§ **DESCRIPTION OF THE TASK**:
Transcribe exactly, and only, the lines from the one with "Where should I" through the end of the records below, including both of those lines. Skip all pictures.

[Collected data entries]

╭──

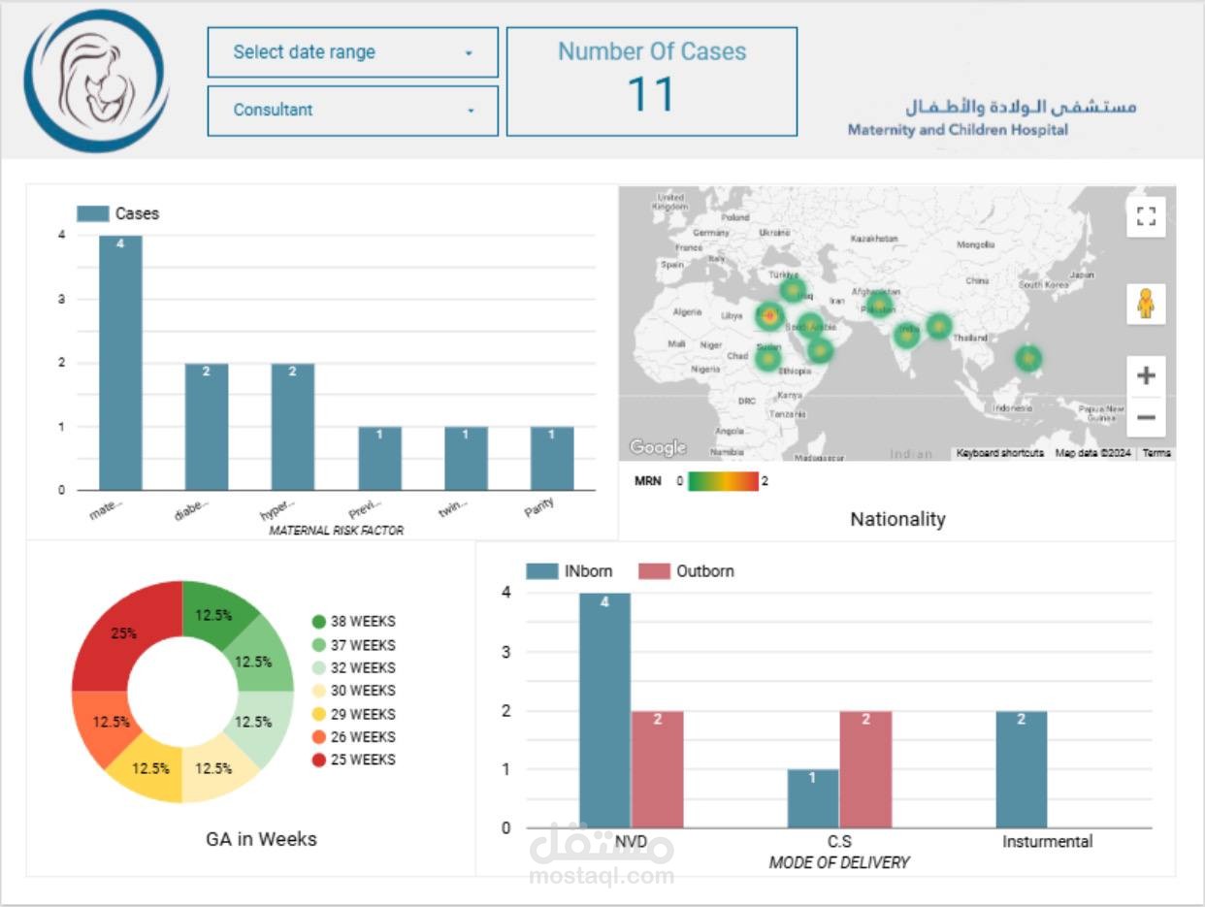Image resolution: width=1205 pixels, height=907 pixels.
Task: Click the Google logo on the map
Action: coord(657,447)
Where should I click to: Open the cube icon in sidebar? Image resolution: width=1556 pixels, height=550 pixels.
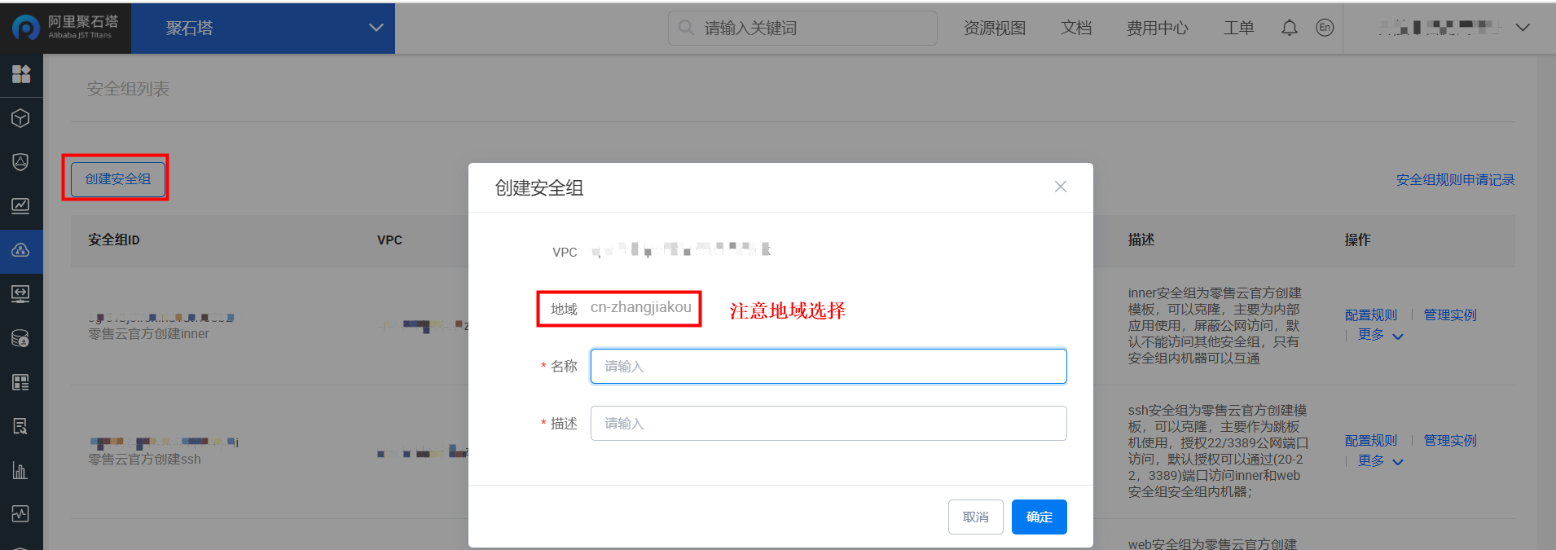tap(21, 118)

╰──

§ **RESULT FOR THIS TASK**:
Where should I click to: Open the cube icon in sidebar? Image resolution: width=1556 pixels, height=550 pixels.
tap(21, 118)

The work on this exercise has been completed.